Recruitment, retention and engagement were reported as a challenge in a number of the studies, and many studies included smaller sample sizes than planned. Despite multiple methods of recruitment, including emails, information sessions, social media and flyers, no method was identified as a superior method of recruitment. This highlights a broader challenge with this demographic in how to engage health students to prioritize activities to improve mental health given the high time demands and reluctance to seek proactive assistance.

Participants were recruited through voluntary channels, as an extracurricular activity, embedded within course content, or provided as an online or take-home task. This strategy may have resulted in the recruitment of participants who demonstrated higher motivation to undertake mindfulness training or, as authors of one study suggested, were more primed to focus on personal difficulties (Carpenter et al., 2019). There remains a lack of evidence to ascertain whether mindfulness programs offered as an extracurricular activity are more effective than embedded within health curricula.

From this review, the most successful strategy to encourage participation and engagement is embedding mindfulness-based intervention within the curriculum; however, this presents numerable challenges for educators and course designers in the presence of an already saturated curriculum in these courses. Another strategy that demonstrated some utility was highlighting to students the importance of mindfulness-based techniques and strategies to assist not only during tertiary studies but as lifelong skills as a future health professional (Newsome et al., 2012).

Recruitment and retention were commonly noted as challenges across a number of studies. While traditional extrinsic strategies such as gifts or prizes seemed to improve recruitment and retention of participants appeared to have an impact, linking the importance of managing the participant’s own mental health to the impact of delivering high-quality care to their clients and patients was also an effective strategy. Interestingly, the experience of the person who provides the MBI may be an important factor, but this was not reviewed exclusively, and a wide variety of people delivered the MBIs within this study.

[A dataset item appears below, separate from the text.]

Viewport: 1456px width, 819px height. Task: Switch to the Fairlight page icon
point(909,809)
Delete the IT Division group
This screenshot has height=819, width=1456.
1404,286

Limitations and Future Research

Analysis of the methodological quality of the articles was not completed as this is a not key component of scoping reviews. Further, the heterogeneous populations, intervention designs and delivery methods, as well as a lack of standardized outcome measures, limited the ability to conduct a systematic and meta-analysis of the results. While these are common features of scoping reviews, the findings outlined in this paper should be interpreted with consideration of these limitations. Finally, the variability in study designs needs to be acknowledged, which made it difficult to draw definitive conclusions about the outcomes.

Given the majority of the research to date with health students has been completed with medical students, a large gap in research remains for investigating the impact of MBI with students from other health professions, particularly the allied health professions. While there appears to be more research completed with females than males, no gender effects have been reported. Future research could investigate the influence of gender on the effectiveness and use of MBI in this population. More rigorous randomized control trials and a systematic review over the history of mindfulness interventions is recommended to investigate effective engagement and retention in more detail, and comparing mode of delivery of MBI for allied health students.